At its heart, the bill seeks to create a framework for digital PADs. That is what the MHSOAC seven-county innovation project is all about. We support that intent but want to be sure everyone understands what a digital PAD is and how it is created, stored and accessed. This bill does not do that. The sponsor is using a proprietary platform in the innovation project. Will that become the standard? With MHSA Innovation funding eliminated by Proposition 1, how will counties sustain the digital platform long term? Will hospitals have to purchase the platform? Will there be competitors? Over the last ten years we have seen the challenges in implementing Electronic Medical Records under the Affordable Care Act. It is about more than digital signatures – it is the content in the platform. The bill needs to do a better job there so that a PAD can be easy to complete and may be accessed by specific entities, i.e. law enforcement and hospitals, when appropriate. Access does not mean all parts of a PAD are accessible to all who need parts of it. It is important to ensure law enforcement and health care providers each have access to only those portions of the PAD relevant for their jobs.

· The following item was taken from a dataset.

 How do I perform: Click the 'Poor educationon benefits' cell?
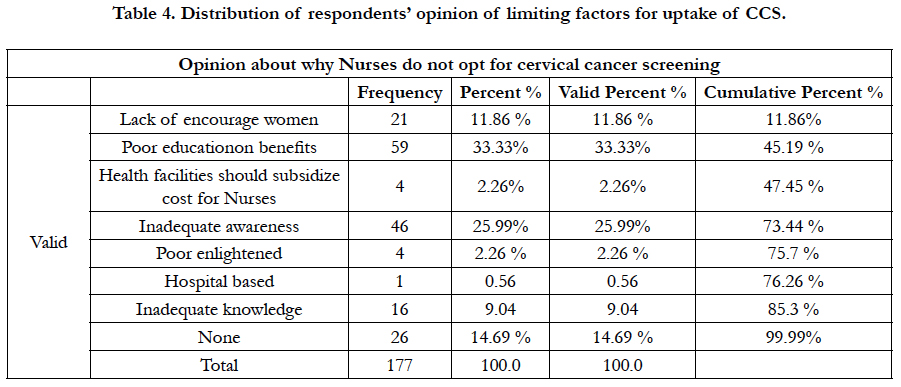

For these reasons, DRC and MHAC respectfully oppose this bill unless it is amended to address our concerns. Please contact us if you have any questions about our position or if I can provide any further information.

Sincerely,

Deb Roth
Senior Legislative Advocate
Disability Rights California

Karen Vicari
Director of Public Policy
Mental Health American of California

cc: Honorable Members, Assembly Judiciary Committee
The Honorable Jacqui Irwin, California State Assembly
The Honorable Gail Pellerin, California State Assembly
Alison Merrilees, Assembly Judiciary Committee
Charmaine Mills, Office of Assemblymember Pellerin

1 Murray H & Wortzel HS. Psychiatric Advance Directives: Origins, Benefits, Challenges, and Future Directions. Journal of Psychiatric Practice, 2019;25(4):303-0

2 SB 1338 (Eggman), Chapter 319, Statutes of 2022.